Want to keep the peace and joy in your holiday season? Here’s a list of 10 strategies that help me get over the holiday hump:
- Acknowledge your feelings. If you’ve lost someone close to you or can’t be with loved one, it’s OK to feel sadness or grief. Have a good cry. Express your feelings. You can’t make yourself be happy just because it’s the holiday season.
- Reach out. If you feel lonely or isolated, look for community, religious or other social events. We all need support and companionship. Volunteering can help lift your spirits and make new friends.
- Be realistic. (This one’s key for stress control!) The holidays don’t have to be perfect—or just like last year. As families change and grow, move and marry, traditions and rituals often change as well. Choose a few to hold on to and be open to creating new ones. (For example, I don’t love doing Christmas cards. Sorry, I find the process a drudge. So, because I know it’s an important way to stay connected, I send cards every other year. I haven’t lost a friend yet!)
- Set aside differences. Try to accept family and friends as they are, even if they don’t live up to your expectations. Set aside grievances until a more appropriate time for discussion. And when others get upset or distressed, be understanding. They may be feeling the effects of stress and depression, too. (If the situation is too ugly or toxic, avoid it all together. I believe it’s better to be alone than with mean-spirited or emotionally sick people.)

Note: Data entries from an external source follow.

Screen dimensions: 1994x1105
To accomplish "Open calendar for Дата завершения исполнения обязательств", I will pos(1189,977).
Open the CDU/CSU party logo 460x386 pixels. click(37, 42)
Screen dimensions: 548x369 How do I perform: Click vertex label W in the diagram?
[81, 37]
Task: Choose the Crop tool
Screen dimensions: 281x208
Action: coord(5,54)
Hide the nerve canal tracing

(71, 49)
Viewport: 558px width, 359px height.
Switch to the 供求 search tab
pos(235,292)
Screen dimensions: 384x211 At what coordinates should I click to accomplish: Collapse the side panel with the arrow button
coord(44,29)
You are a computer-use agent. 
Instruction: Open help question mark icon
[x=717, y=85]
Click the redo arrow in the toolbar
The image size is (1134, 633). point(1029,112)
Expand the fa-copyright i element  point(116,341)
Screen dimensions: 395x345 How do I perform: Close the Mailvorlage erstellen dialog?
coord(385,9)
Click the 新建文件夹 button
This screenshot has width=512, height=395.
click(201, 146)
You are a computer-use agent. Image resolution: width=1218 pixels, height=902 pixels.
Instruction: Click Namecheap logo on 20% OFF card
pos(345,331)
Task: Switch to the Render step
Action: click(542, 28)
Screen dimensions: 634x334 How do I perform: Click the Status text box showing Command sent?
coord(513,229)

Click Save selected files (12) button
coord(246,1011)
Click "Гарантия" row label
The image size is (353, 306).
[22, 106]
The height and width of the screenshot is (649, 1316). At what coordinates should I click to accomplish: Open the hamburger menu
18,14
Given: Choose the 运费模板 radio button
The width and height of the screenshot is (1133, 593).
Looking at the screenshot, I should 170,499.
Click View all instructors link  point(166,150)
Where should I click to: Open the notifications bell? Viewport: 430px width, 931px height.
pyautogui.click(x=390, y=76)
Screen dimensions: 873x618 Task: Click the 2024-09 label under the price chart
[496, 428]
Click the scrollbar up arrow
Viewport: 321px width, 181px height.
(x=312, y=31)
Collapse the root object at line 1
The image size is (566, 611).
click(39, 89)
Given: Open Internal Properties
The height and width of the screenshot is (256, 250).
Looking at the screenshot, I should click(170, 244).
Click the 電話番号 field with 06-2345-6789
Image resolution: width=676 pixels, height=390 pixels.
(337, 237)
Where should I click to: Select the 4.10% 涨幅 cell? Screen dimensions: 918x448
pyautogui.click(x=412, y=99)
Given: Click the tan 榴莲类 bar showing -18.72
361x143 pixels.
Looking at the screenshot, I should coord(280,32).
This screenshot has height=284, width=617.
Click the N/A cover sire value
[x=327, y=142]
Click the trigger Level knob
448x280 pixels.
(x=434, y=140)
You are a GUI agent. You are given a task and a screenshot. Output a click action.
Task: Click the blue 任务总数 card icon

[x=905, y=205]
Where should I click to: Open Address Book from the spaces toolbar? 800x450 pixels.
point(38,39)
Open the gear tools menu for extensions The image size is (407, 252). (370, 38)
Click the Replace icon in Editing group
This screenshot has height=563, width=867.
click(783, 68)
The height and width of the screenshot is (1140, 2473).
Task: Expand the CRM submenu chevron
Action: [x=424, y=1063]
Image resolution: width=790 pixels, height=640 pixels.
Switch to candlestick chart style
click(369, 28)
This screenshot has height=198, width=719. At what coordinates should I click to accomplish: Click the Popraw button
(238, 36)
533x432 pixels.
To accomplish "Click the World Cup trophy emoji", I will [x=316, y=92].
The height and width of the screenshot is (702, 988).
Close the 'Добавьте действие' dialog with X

- Stick to a budget. Decide in advance what you want to spend on gifts and food—then stick to it. Don’t try to buy happiness with pricey gifts. Some alternatives: Donate to charity in someone’s name. Give homemade gifts or start a family gift exchange.
- Plan ahead. I know. Easier said than done. But it works. Set aside specific days for shopping, baking, visiting friends and other activities. Make lists and work from them especially when it comes to menu planning. That’ll prevent last minute scrambling to buy forgotten ingredients.
- Learn to say no. Saying yes when you should say no can make you resentful and overwhelmed. People actually understand that you can’t participate in every activity. If you can’t say no when the boss wants you to work overtime try to remove something else from your schedule to make up for the lost time.
- Don’t give up healthy habits. Don’t let the holidays become a free-for-all. Overindulgence only adds to your stress and guilt. Have a healthy snack before holiday parties (this really works!) so you don’t go overboard on the sweets, cheese and drinks. You’ll feel better if you continue to exercise and get plenty of sleep.
- Take a breather. Make some time for yourself. Just 15 minutes alone can refresh you enough to press on this holiday season. Take a walk in the evening and stargaze. Listen to soothing music. Read a good devotional and meditate on it. Find something that reduces stress and clears your mind.
- Don’t be afraid to seek professional help. Despite your best efforts, you may find yourself persistently sad or anxious, plagued by physical complaints, unable to sleep, irritable and hopeless and unable to face routine chores. These are classic symptoms of clinical depression. I know from experience. These symptoms can be successfully treated. You can get back your peace and joy, whatever the season.
So don’t let the holidays be something you dread. Take control. With a little planning, you may find you actually enjoy the holidays this year more than you thought possible. You really do have the power!